RuntimeError: element 0 of variables tuple is volatile


(Josue Ortega) #1

I am trying to run a custom model for UCF-101. I am having a problem while running my code:
I am able to run model.forward(input) and loss but the moment I get into loss.backward() is giving me this error:

Traceback (most recent call last):
File /home/josueortc/anaconda3/lib/python3.6/site-packages/torch/autograd/variable.py, line 156, in backward
torch.autograd.backward(self, gradient, retain_graph, create_graph, retain_variables)
File home/josueortc/anaconda3/lib/python3.6/site-packages/torch/autograd/init.py, line 98, in backward
variables, grad_variables, retain_graph)
RuntimeError: element 0 of variables tuple is volatile

The code is:

    # compute output for the number of timesteps selected by train loader
    optimizer.zero_grad()
    output = model.forward(x=input_var)

    # Calculate the loss function based on the criterion. For example, UCF-101 is CrossEntropy
    loss = criterion(output, target_var)

    # measure accuracy and record loss
    prec1, prec5 = accuracy(output.data, target, topk=(1, 5))
    losses.update(loss.data[0], input.size(0))
    top1.update(prec1[0], input.size(0))
    top5.update(prec5[0], input.size(0))

    loss.backward()

    optimizer.step()

As you can see, I am already using optimizer.zero_grad() before computing the loss, so I am not sure why is saying that the element 0 of variables is a tuple.


(Yun Chen) #2

try below to find whether the problem comes from input , model or criterion.

    optimizer.zero_grad()
    print(input_var.volatile)
    output = model.forward(x=input_var)
    print(output.volatile)
    loss = criterion(output, target_var)
    print(loss.volatile)
    loss.backward()

(Josue Ortega) #3

I trace it back into the output, but within the model I have this, which is a recurrent unit:

    for i in range(timesteps):
        indices = torch.LongTensor([i])
        #ids = torch.LongTensor([1]).cuda()
        pyramidal1, self.state = self.unit(torch.squeeze(x[:,i,...], 1), self.state)
        print(pyramidal1.volatile)
        print("Timesteps: ", i)

The interesting thing is that it becomes volatile in the second timestep, so is there something wrong about the way I am handling the data?

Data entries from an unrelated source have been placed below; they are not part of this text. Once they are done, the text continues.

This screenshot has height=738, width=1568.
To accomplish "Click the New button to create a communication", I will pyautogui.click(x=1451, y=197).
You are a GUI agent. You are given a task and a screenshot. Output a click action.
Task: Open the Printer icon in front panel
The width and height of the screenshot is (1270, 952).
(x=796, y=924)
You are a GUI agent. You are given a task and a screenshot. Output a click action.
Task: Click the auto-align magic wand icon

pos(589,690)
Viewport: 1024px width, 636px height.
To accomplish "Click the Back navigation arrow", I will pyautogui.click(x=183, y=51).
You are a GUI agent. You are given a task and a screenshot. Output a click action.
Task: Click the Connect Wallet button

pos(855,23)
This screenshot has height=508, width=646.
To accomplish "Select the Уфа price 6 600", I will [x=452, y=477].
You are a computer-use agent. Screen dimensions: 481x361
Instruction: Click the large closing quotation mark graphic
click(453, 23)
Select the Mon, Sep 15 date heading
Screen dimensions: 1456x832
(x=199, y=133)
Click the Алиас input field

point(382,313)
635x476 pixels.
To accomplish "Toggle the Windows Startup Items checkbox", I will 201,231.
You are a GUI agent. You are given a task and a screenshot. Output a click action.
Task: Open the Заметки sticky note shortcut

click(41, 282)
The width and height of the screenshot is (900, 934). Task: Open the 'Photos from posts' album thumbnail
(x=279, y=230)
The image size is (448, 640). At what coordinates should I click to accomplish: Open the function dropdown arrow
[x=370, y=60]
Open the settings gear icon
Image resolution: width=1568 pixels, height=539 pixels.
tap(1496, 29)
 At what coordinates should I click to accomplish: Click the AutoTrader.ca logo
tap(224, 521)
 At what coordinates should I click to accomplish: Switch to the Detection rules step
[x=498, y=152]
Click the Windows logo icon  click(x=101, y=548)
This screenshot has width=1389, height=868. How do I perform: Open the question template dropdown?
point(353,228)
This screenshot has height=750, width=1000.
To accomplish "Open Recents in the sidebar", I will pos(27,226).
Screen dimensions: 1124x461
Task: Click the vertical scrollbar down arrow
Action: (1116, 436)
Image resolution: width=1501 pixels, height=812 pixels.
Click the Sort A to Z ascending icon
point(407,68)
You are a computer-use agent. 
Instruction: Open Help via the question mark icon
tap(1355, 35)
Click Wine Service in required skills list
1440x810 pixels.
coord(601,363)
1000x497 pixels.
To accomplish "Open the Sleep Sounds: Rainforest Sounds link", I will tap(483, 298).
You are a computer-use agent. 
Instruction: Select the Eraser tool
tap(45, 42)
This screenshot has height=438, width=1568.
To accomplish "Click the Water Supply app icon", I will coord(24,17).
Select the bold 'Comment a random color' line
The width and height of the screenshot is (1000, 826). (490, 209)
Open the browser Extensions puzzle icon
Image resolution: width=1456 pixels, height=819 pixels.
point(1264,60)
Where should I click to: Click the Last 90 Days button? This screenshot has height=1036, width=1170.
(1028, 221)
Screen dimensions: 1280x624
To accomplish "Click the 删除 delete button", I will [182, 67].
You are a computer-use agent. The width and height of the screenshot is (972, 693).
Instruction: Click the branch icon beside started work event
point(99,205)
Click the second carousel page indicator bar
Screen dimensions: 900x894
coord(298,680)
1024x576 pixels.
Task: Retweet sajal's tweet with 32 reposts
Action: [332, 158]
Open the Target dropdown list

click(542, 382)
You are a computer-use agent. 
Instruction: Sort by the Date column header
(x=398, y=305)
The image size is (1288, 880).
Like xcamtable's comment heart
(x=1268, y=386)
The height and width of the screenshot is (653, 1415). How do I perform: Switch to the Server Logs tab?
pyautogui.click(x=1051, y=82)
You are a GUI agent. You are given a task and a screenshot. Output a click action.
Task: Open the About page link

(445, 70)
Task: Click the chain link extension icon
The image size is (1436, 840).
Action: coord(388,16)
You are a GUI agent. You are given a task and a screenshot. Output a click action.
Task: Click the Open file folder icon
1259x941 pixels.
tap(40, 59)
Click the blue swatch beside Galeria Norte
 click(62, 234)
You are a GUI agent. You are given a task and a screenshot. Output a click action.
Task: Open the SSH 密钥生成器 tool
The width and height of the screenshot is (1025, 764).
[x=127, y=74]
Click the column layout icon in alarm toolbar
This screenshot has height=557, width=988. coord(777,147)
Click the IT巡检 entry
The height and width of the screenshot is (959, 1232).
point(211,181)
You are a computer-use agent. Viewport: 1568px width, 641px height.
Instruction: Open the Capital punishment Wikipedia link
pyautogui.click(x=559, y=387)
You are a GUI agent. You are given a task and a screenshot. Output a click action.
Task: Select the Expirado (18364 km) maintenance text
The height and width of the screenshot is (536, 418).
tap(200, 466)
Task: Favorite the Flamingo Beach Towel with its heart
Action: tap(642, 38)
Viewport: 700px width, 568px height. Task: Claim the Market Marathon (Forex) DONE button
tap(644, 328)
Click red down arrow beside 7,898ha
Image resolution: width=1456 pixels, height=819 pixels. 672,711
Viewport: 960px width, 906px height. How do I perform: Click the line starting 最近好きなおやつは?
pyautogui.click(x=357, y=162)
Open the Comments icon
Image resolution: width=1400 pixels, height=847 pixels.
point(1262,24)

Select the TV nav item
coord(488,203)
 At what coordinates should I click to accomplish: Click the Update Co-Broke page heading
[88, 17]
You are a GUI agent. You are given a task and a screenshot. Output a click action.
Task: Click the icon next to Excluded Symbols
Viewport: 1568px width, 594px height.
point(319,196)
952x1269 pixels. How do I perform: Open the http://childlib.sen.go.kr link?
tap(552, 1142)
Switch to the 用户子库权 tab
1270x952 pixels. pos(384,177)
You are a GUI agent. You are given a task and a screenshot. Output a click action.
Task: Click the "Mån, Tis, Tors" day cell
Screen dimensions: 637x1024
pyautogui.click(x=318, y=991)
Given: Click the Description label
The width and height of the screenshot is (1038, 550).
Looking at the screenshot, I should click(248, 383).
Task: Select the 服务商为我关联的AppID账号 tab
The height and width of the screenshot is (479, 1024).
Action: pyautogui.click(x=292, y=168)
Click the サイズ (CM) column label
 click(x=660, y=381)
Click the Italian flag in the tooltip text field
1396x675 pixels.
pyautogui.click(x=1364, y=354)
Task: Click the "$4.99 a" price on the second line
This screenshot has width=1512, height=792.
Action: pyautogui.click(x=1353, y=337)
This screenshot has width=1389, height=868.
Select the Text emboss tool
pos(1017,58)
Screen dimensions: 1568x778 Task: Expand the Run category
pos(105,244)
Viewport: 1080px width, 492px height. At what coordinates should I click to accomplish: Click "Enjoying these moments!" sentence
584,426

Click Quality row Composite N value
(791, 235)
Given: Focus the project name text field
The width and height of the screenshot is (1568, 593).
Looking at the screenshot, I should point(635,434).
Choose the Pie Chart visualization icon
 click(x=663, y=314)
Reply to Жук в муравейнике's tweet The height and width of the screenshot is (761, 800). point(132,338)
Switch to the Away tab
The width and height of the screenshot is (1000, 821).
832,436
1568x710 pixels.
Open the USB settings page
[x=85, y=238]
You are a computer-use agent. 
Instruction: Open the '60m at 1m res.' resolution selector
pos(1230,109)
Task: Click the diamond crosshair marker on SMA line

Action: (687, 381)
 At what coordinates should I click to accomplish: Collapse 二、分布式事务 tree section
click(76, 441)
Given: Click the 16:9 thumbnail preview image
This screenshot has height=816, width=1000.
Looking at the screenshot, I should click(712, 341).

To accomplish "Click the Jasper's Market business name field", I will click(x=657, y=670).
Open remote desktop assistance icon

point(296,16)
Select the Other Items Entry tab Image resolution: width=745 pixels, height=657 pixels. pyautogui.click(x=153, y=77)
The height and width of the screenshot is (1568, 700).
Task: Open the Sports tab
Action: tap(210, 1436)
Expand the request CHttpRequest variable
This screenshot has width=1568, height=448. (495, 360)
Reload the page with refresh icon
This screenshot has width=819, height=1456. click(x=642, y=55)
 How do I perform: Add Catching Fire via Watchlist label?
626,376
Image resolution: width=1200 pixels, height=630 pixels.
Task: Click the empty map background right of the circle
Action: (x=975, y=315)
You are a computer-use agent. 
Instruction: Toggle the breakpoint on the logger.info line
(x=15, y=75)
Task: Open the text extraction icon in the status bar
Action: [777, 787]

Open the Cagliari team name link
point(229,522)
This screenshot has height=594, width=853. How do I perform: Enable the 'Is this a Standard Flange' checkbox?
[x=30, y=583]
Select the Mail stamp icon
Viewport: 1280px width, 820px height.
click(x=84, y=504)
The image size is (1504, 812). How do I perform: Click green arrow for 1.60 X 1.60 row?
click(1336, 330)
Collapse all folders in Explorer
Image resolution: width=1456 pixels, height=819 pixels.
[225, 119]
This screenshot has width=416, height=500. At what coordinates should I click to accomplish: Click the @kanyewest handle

Pre-trained model parameters do not update on custom loss
(Yun Chen) #4

something wrong with self.unit?
what is self.state? It’s dangerous to use a variable/parameter in a for-loop if you don’t hand it right.


(Josue Ortega) #5

I found the error. It was in the init of self.unit. I was using self.state for a volatile temporal variable. Thank you!